C. Exploiting Network Metrics for Routing
Most of the routing protocols in MANET’s use “hop number” as a metric for classifying the routing protocols. This means that if multiple routes are available for the same path, then the path with lowest hop number will be considered. If all wireless links in the network have the same failure probability, short routing paths are more stable than the long ones and can obviously decrease traffic overhead and reduce packet collisions. Different mobile applications have different QOS requirements for different characteristics like packet routing and forwarding. QOS routing protocols can use metrics that are used in wired networks, such as bandwidth, delay, delay jitter, packet loss rate, etc. As an example, bandwidth and link stability are used in CEDAR as metrics for routing path construction.

D. Evaluating Topology, Destination, and Location for Routing
In a topology-based routing protocol for mobile ad hoc networks, nodes collect network topology information for making routing decisions.
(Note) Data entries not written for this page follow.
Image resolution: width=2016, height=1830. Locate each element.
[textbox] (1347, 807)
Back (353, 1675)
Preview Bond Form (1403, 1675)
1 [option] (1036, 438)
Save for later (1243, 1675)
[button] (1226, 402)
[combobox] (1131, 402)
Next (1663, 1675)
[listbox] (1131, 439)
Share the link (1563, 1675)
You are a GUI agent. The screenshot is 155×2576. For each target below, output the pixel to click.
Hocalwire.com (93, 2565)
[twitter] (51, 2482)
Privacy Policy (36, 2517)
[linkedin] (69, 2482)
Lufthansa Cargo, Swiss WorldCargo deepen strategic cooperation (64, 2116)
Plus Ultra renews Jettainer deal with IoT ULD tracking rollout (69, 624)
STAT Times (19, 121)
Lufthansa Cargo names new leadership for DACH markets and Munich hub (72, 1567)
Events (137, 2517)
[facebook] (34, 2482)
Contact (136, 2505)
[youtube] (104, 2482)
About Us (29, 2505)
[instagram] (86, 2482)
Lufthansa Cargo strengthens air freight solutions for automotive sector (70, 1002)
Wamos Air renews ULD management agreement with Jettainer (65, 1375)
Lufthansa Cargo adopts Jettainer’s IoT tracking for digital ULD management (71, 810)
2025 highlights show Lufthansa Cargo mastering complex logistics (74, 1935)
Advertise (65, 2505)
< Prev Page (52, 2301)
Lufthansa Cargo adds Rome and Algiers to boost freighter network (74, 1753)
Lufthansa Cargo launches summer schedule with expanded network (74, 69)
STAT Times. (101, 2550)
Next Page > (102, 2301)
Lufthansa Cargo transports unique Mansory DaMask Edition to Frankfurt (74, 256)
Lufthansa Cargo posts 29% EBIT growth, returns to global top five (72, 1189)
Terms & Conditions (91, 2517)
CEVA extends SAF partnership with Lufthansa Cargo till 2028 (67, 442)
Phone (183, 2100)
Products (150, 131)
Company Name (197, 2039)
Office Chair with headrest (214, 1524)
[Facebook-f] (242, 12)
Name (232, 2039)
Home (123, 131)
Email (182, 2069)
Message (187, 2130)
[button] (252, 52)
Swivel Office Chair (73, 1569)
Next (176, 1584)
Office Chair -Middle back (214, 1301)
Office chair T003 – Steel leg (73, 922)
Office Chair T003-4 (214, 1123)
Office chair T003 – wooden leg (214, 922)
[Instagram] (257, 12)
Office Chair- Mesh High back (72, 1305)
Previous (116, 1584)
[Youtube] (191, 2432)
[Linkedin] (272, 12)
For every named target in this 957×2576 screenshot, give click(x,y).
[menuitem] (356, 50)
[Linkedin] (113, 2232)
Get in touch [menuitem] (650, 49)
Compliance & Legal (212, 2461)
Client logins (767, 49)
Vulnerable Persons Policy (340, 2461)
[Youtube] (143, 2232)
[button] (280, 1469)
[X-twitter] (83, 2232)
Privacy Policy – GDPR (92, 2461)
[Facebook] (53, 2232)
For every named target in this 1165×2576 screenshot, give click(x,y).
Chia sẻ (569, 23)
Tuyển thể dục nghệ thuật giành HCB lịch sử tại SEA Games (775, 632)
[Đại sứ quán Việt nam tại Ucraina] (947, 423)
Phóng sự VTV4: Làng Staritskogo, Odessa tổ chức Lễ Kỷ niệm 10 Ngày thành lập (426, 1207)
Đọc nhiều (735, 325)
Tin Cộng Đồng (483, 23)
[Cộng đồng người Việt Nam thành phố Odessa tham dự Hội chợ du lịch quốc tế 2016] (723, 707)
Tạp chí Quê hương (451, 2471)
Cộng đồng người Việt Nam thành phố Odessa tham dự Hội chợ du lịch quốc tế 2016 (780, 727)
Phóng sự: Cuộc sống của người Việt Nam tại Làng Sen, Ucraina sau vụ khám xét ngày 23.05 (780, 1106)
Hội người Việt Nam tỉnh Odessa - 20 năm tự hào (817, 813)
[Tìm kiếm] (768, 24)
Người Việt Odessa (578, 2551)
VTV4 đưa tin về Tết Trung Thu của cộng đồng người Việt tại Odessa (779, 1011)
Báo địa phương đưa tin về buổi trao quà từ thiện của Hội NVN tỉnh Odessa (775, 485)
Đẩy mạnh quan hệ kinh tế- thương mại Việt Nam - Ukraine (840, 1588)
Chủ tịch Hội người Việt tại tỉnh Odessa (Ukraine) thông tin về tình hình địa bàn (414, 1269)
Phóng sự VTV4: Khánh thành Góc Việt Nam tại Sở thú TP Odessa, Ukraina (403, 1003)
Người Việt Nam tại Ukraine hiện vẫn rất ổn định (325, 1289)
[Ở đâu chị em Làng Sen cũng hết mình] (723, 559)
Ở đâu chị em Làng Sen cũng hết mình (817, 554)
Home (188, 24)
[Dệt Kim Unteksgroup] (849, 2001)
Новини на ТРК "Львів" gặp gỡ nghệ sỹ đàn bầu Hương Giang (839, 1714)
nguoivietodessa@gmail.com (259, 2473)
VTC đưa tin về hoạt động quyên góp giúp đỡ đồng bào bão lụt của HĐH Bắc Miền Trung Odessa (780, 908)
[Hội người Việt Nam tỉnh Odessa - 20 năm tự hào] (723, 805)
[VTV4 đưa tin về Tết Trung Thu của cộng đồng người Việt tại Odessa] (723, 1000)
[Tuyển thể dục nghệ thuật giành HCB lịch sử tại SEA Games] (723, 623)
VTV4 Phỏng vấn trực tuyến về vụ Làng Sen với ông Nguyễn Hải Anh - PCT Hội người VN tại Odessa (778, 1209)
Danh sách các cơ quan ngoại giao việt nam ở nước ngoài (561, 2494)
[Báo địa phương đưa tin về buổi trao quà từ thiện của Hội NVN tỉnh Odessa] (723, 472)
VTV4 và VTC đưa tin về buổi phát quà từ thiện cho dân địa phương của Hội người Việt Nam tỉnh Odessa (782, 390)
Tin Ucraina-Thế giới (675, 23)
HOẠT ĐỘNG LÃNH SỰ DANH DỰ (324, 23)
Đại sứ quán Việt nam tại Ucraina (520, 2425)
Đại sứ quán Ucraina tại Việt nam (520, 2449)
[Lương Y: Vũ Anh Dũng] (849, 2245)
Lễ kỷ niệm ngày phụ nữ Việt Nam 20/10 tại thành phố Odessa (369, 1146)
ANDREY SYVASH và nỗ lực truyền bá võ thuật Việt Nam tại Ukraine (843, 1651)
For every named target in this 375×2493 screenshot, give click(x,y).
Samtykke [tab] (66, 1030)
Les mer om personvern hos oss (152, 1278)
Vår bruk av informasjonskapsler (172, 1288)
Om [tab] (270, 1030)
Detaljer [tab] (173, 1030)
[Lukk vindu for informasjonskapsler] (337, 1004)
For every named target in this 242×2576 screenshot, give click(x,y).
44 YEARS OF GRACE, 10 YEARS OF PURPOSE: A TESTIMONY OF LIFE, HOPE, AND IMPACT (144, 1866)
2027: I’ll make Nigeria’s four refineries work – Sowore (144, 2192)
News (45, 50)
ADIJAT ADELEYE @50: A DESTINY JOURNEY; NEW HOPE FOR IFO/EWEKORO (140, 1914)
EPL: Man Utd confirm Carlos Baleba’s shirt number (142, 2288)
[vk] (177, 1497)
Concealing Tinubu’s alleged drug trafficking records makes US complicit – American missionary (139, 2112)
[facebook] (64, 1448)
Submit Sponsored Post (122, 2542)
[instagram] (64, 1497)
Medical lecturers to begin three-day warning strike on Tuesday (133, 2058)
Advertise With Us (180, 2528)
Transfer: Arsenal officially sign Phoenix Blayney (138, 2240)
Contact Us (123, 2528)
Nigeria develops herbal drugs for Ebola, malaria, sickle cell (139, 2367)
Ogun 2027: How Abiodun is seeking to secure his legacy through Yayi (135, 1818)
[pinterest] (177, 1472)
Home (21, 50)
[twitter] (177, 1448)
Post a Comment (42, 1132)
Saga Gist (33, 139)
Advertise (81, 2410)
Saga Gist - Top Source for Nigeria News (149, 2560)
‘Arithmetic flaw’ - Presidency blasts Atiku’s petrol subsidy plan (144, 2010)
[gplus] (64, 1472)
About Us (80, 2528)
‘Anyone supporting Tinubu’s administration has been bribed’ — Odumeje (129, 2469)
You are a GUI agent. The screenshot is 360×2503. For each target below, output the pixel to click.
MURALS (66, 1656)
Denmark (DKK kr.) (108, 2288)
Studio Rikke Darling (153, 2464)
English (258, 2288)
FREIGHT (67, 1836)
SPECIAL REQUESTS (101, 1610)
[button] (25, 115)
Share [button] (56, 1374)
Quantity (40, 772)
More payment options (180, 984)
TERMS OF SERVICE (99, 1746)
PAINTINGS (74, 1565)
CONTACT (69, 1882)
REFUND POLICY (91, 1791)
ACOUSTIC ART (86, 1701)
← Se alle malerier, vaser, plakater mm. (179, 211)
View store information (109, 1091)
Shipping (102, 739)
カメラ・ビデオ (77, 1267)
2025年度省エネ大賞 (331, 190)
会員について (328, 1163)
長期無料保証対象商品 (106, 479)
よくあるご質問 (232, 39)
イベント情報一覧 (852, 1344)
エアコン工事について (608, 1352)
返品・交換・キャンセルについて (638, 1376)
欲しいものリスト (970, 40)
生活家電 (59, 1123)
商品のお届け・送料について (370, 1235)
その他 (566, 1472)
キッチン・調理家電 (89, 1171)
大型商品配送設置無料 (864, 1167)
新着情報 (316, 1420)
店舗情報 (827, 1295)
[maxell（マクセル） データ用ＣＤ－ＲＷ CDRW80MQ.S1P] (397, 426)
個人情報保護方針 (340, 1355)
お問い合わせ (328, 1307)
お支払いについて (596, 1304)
Other than topology-based routing protocols, there are some destination-based routing protocols proposed in mobile ad hoc networks. In a destination-based routing protocol, a node only needs to know the next hop along the routing path when forwarding a packet to the destination. For example, DSR is a topology-based routing protocol. AODV and DSDV are destination-based routing protocols.
The availability of global positioning system (GPS) or similar locating systems allows mobile nodes to access geographical information easily. In location-based routing protocols, the distance between a packet forwarding node and the destination, along with the node mobility, can be used in both route discovery and packet forwarding.
Existing location-based routing approaches for mobile ad hoc networks can be divided into two schemes. In the first case, the nodes send packets to the destination based on the corresponding node’s location information and they will not use any extra information. In the second case, the protocols use both location information and topology information. Location aided routing (LAR) and the distance routing effect algorithm for mobility (DREAM) are typical location-based routing protocols proposed for mobile ad hoc networks.